- _Problem_
Here are records with pictures in them. Copy all of them exactly and leave the pictures out.

- _Extracted entries_
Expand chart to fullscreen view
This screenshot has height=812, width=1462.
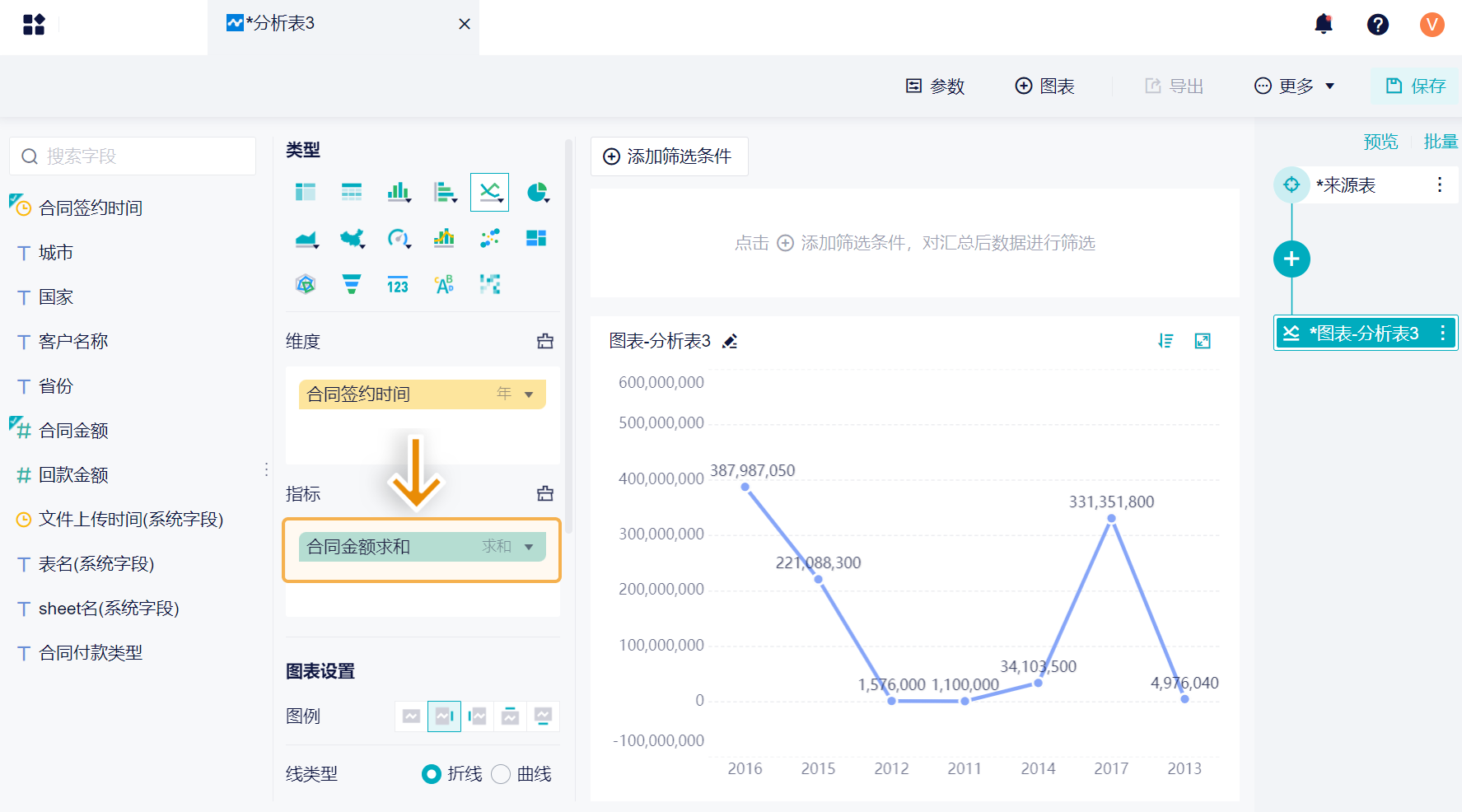click(x=1203, y=341)
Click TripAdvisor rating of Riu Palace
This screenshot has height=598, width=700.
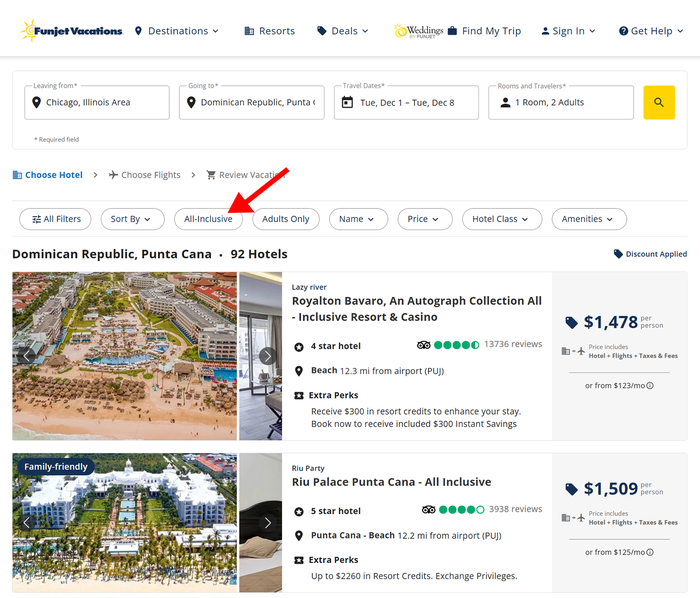pos(453,510)
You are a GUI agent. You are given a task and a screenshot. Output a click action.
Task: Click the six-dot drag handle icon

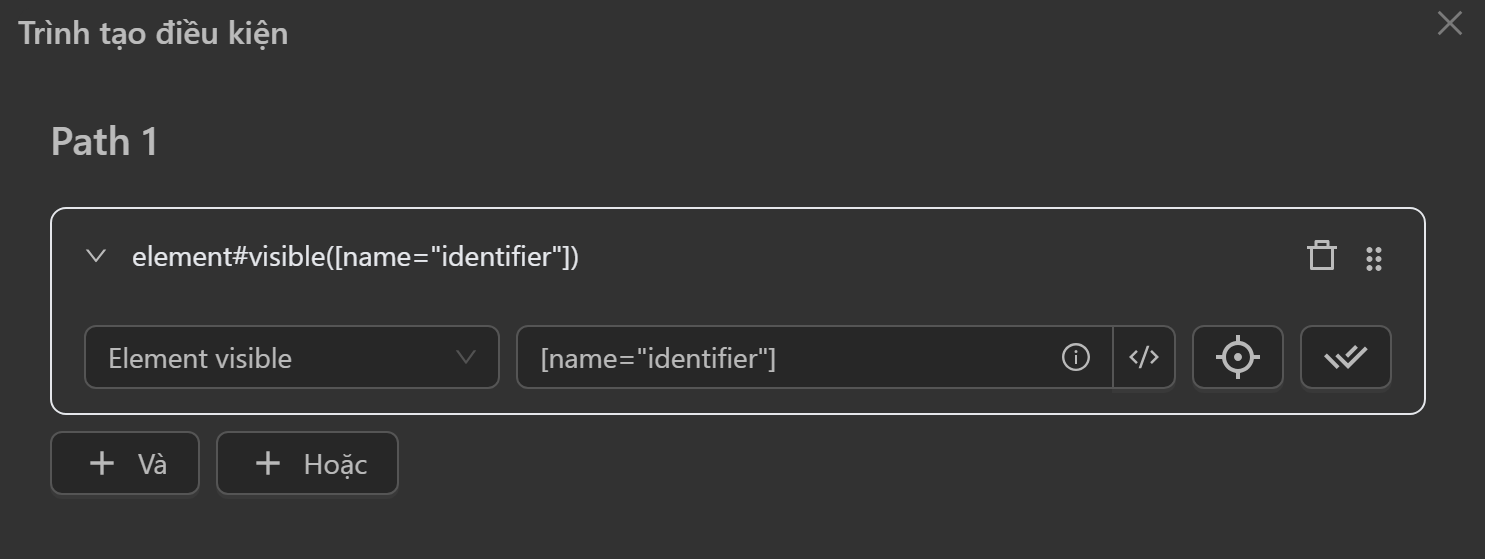click(1373, 258)
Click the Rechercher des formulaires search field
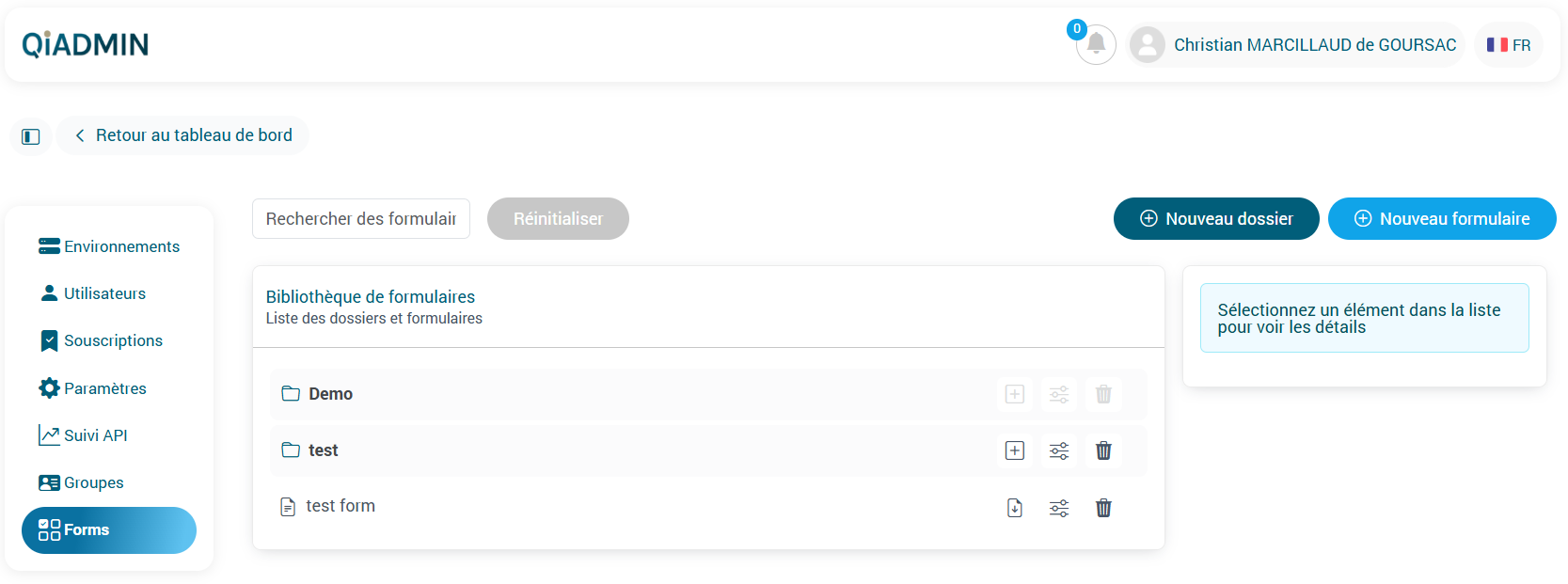This screenshot has height=584, width=1568. tap(360, 218)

- _Answer to this exercise_
Expand chart to fullscreen view
This screenshot has height=812, width=1462.
click(x=1203, y=341)
Click TripAdvisor rating of Riu Palace
This screenshot has height=598, width=700.
pos(453,510)
You are a GUI agent. You are given a task and a screenshot. Output a click action.
Task: Click the six-dot drag handle icon

click(1373, 258)
Click the Rechercher des formulaires search field
This screenshot has height=584, width=1568. tap(360, 218)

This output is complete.